Kung Fu Panda took four years to make. According to VFX supervisor Markus Manninen, the computer animation used throughout the film was more complex than anything DreamWorks had done before. The first DreamWorks Animation film to be released in IMAX, Kung Fu Panda was the 3rd highest grossing film of 2008.
The film was originally going to be a spoof of the kung fu genre, but one of the directors, John Stevenson, wanted to have a blend of comedy and action to make the film more epic, saying, “I wasn’t interested in making fun of martial arts movies, because I really think they can be great films; they can be as good as any genre movie when they’re done properly.”
The opening scene is an homage to Japanese anime, as both directors are big fan of the genre. They wanted to distinguish the opening dream sequence, so it was hand drawn, whereas the rest of the film (with the further exception of the animation in the end credits) was CGI.
One character that needed revisions was Tai Lung, who continually seemed too sympathetic as the villain of the story. As a result, the producers included the sequence that illustrates the story Tigress told about Tai Lung’s betrayal of his father’s principles, and his rampage after being refused the Dragon Scroll to make him sufficiently despicable to the audience. By contrast, Po was refined by Jack Black and the writers from an unpleasant obsessed fan who unsettled his heroes to an affable martial arts lore devotee, painfully self-aware of his inadequacies.
The Kung Fu/Wuxia convention, where attacks on the correct nerve/Chi points can cause paralysis and other effects, is adopted, although it is not explained in the film, and the jade figurine topped sticks on the shell worn on the imprisoned Tai Lung are positioned at the traditional Chi energy points of the body. The sticks are intended to keep the villain from accessing the power from those points, which is why he was first concerned about removing them before attempting to break his chains.

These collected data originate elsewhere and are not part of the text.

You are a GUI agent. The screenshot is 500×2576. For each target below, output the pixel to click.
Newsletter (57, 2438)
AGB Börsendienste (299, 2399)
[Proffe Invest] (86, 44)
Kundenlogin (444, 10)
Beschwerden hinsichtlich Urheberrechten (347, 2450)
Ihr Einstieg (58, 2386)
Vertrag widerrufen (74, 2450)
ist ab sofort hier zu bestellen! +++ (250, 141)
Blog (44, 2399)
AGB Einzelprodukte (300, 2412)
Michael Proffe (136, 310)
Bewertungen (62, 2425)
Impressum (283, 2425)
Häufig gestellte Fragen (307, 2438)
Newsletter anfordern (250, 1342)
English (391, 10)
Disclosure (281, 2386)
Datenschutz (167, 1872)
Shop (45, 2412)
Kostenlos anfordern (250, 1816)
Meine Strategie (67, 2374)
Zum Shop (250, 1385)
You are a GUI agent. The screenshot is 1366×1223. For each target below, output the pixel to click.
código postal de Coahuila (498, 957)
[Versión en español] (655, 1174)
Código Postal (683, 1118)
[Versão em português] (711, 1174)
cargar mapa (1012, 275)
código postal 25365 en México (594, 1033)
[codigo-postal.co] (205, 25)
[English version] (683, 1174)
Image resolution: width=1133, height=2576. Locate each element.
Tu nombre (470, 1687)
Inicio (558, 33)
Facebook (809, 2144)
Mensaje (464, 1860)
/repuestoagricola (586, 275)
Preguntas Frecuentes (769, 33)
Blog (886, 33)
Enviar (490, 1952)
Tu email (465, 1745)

Kung Fu Panda had a massive impact upon the Chinese audience when it released. To get the ambiance of the film perfect, production designer Raymond Zibach and art director Heng Tang had spent years researching Chinese art and kung fu movies. This effort, combined with the rest of the crew’s extensive research and knowledge of Chinese culture, so impressed the Chinese that there were meetings by official government cultural bodies to discuss why their own country has not produced animated films of such quality themselves.